A friend calls with a message to the tipster to put $500 on "Romeo". The girl takes the message. She shows the doctor the secret sign to get into the illegal betting shop and he gets in and makes the bet.

Snapper gets home and gives the girl a necklace he stole from Mrs Holepoke. Junior watches and phones mum who then realizes her loss. The doctor goes back to the girl and she hides the necklace. Snapper hides in a cupboard.

Junior has told mother where her necklace is so she goes there too and knocks on the door. The doctor panics. He hides in the pantry and finds the police uniform. He puts it on and also creates a fake mustache. The wife enters and the two women start to fight, Snapper comes out of the cupboard and gets knocked out by them. The mother gets shut in the cupboard.
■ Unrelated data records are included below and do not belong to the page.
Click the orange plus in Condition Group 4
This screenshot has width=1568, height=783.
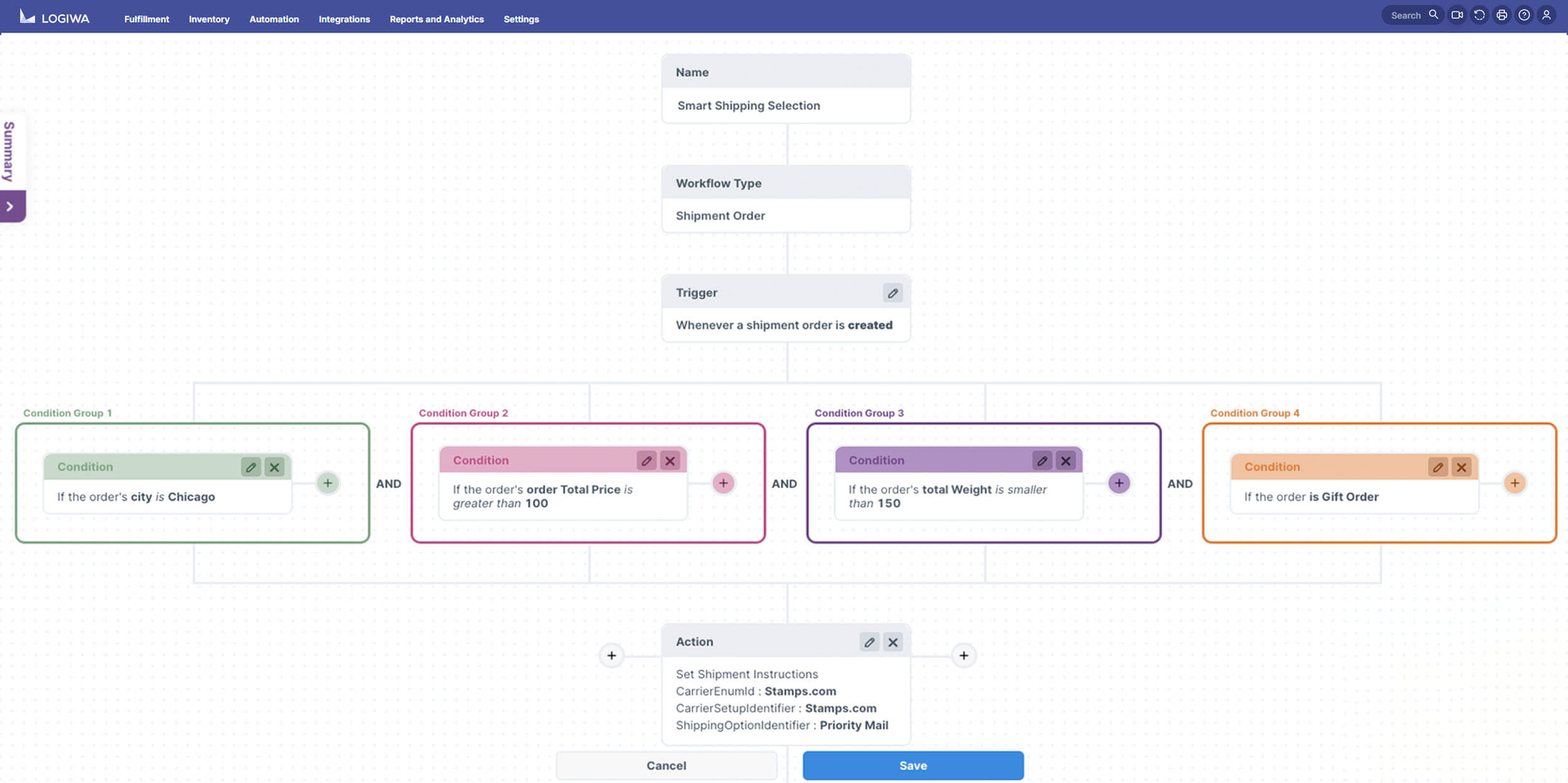(x=1515, y=483)
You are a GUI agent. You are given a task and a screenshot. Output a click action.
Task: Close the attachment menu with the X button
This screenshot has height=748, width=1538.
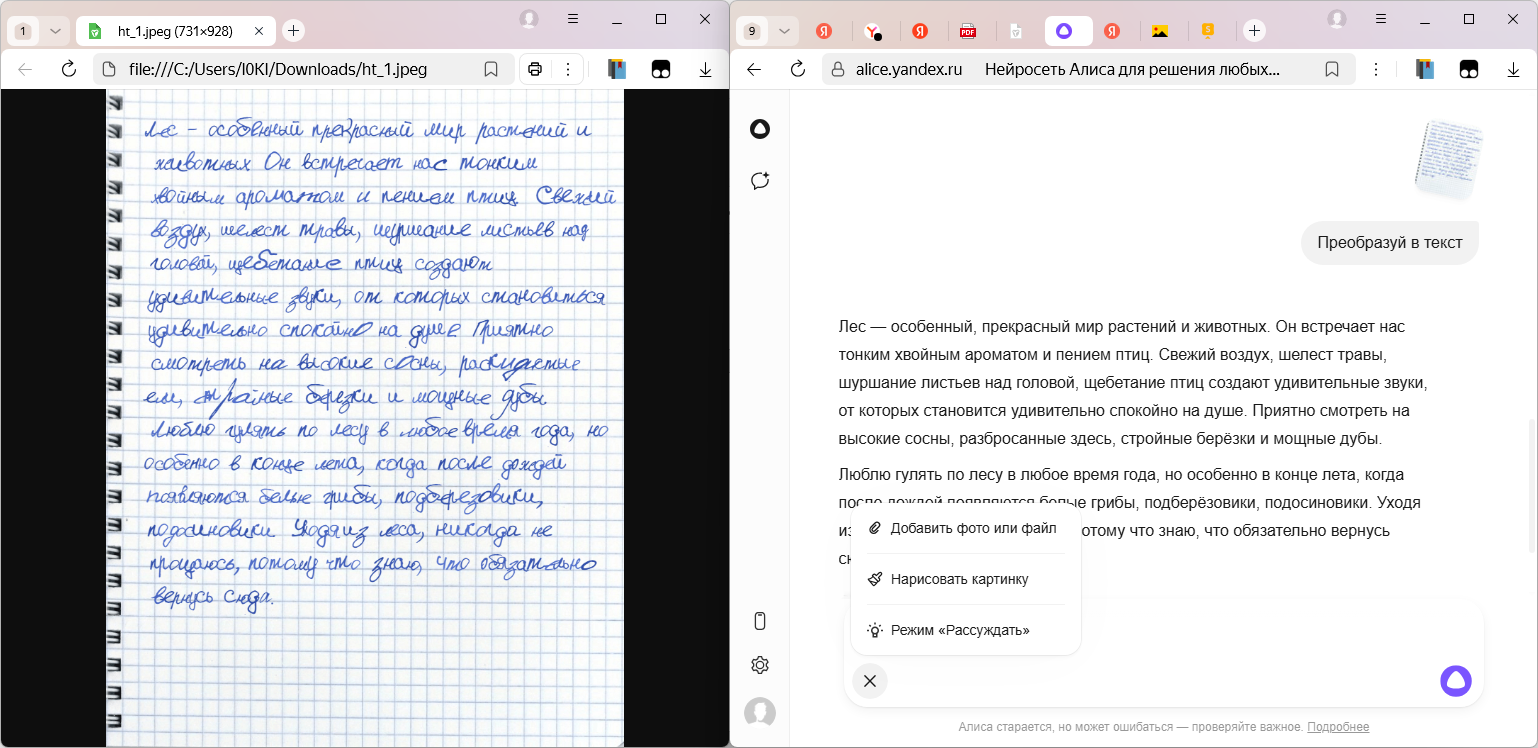tap(869, 681)
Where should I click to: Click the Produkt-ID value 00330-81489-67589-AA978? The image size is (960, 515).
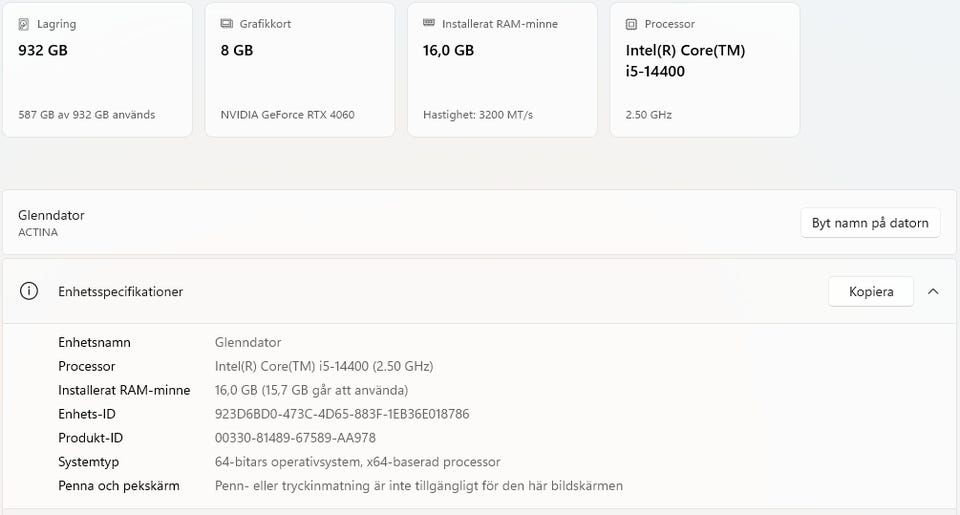pyautogui.click(x=295, y=438)
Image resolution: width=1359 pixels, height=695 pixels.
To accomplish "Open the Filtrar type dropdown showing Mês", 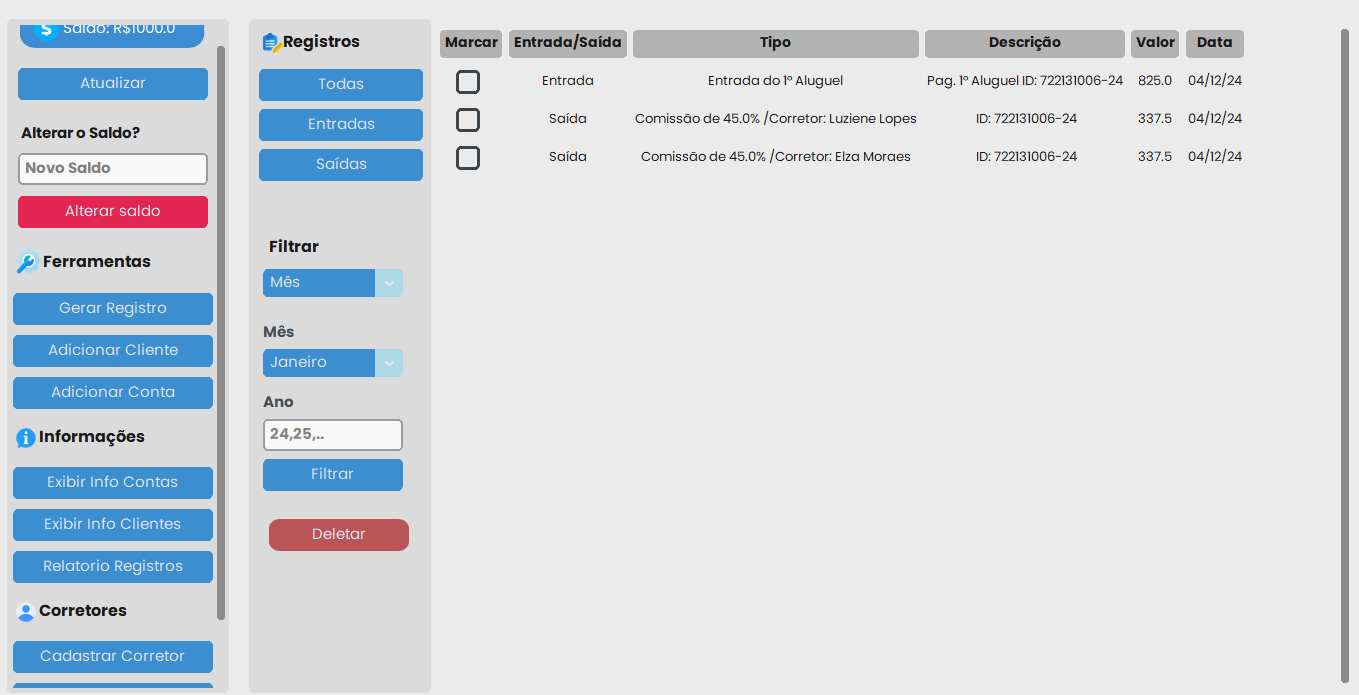I will coord(332,283).
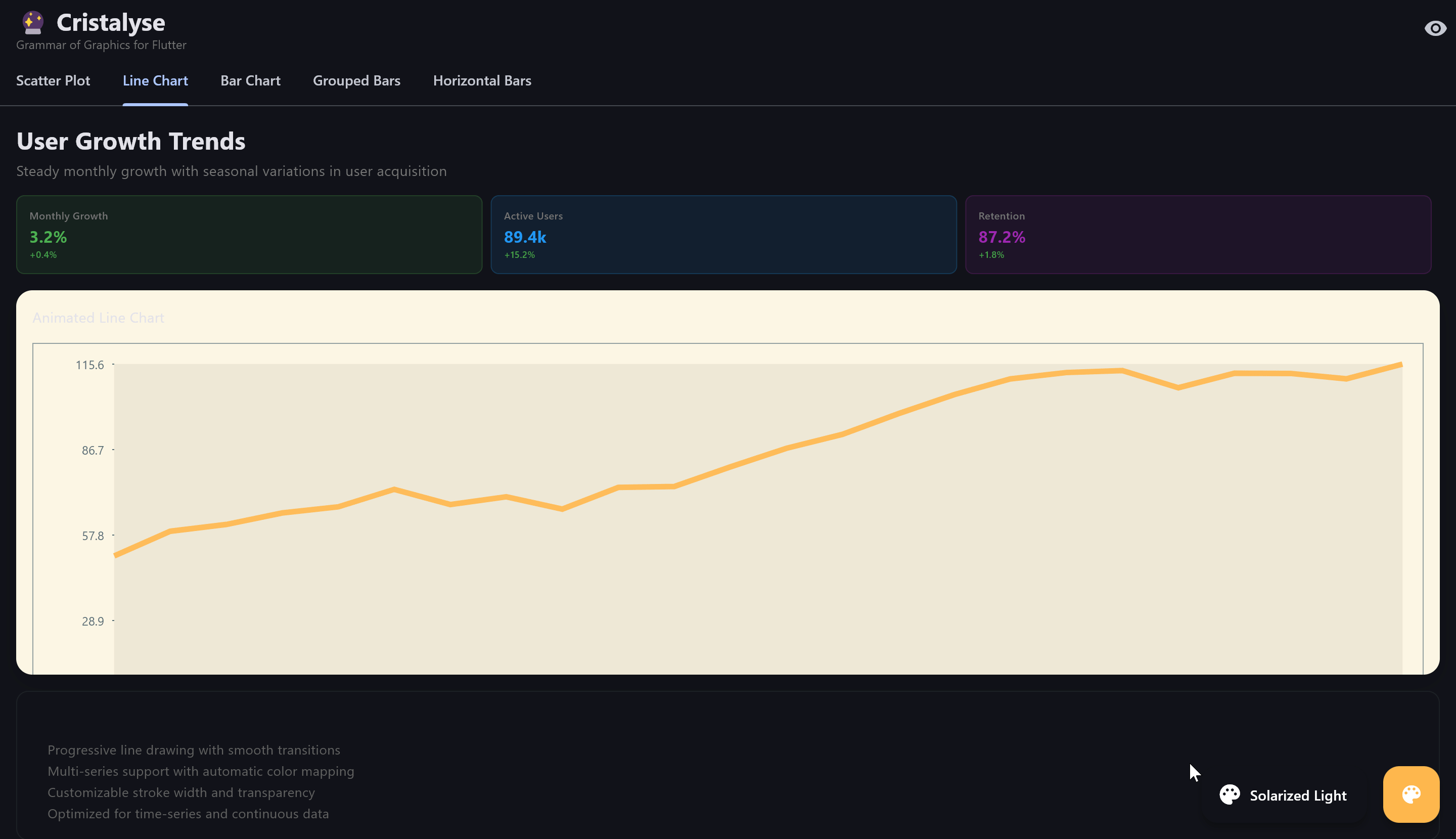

Snapper panics when he sees the policeman and escapes to the flat roof. He has the necklace. The doctor chases him but his mustache falls off. Snapper falls through a roof light back into his living room. Mother gets out and gets her necklace back. Junior arrives with the real police and arrest Snapper and the girl.

At the racetrack Romeo wins at odds of 500 to 1 so the doctor wins a fortune. But he forgets how he is dressed and goes to the illegal gambling shop dressed as a policeman. All staff and customers run off through the back door so he helps himself to all the money. His wife drags him home by the ear.

==Cast==
- Roscoe "Fatty" Arbuckle as Dr. Fatty Holepoke
- Buster Keaton as Junior Holepoke
- Al St. John as Snapper the Gambler
- Alice Mann as the girl/Vamp
- Alice Lake as Snapper's Maid

==Reception==
Like many American films of the time, Oh Doctor! was subject to cuts by city and state film censorship boards.

The Chicago Board of Censors required a cut of the scene where a man is pulling a women's skirt up to her knees.